▶ What is required:
The records that follow are to be repeated exactly, without any pictures.

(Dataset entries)
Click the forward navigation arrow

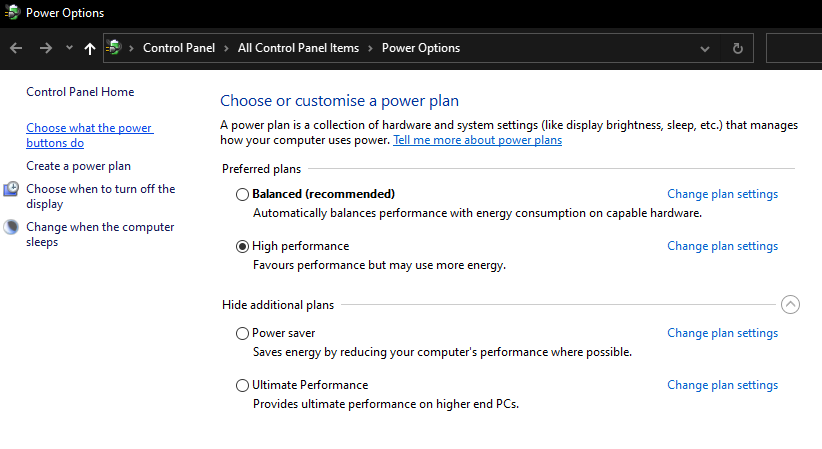coord(46,48)
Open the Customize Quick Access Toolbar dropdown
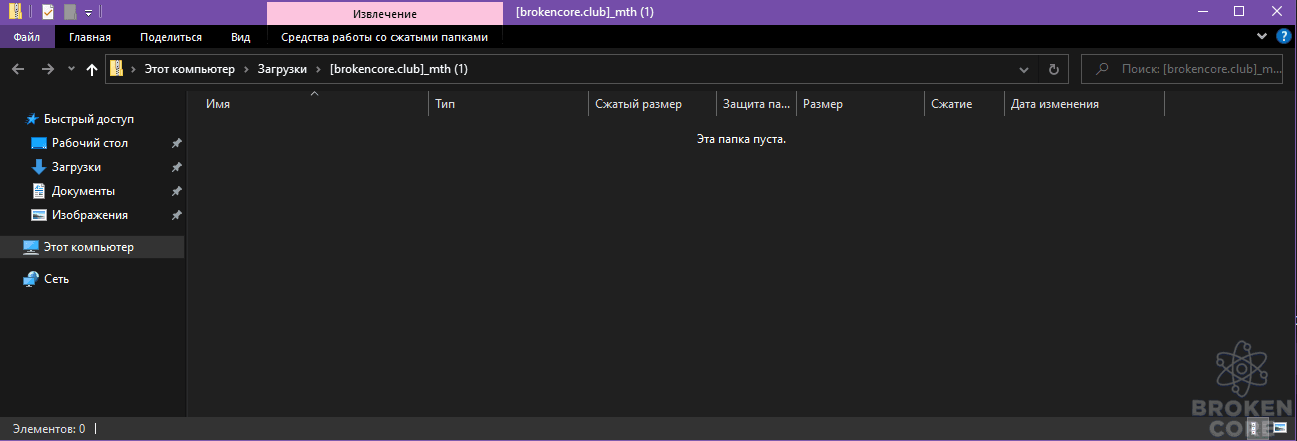The width and height of the screenshot is (1297, 441). (88, 12)
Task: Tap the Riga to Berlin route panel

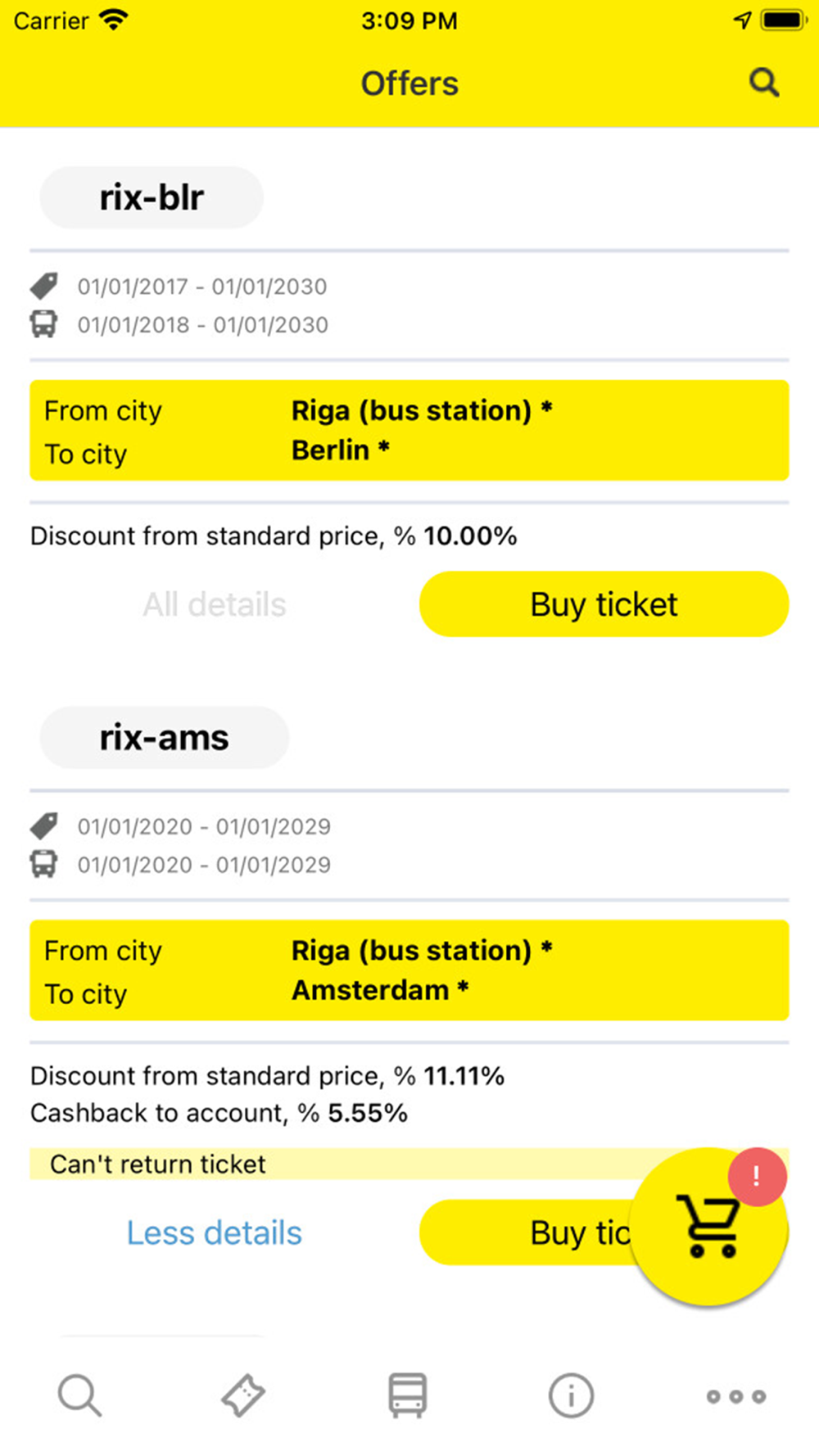Action: (409, 430)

▶ Expected answer:
Click the forward navigation arrow

coord(46,48)
Open the Customize Quick Access Toolbar dropdown
The width and height of the screenshot is (1297, 441). (88, 12)
Task: Tap the Riga to Berlin route panel

Action: (409, 430)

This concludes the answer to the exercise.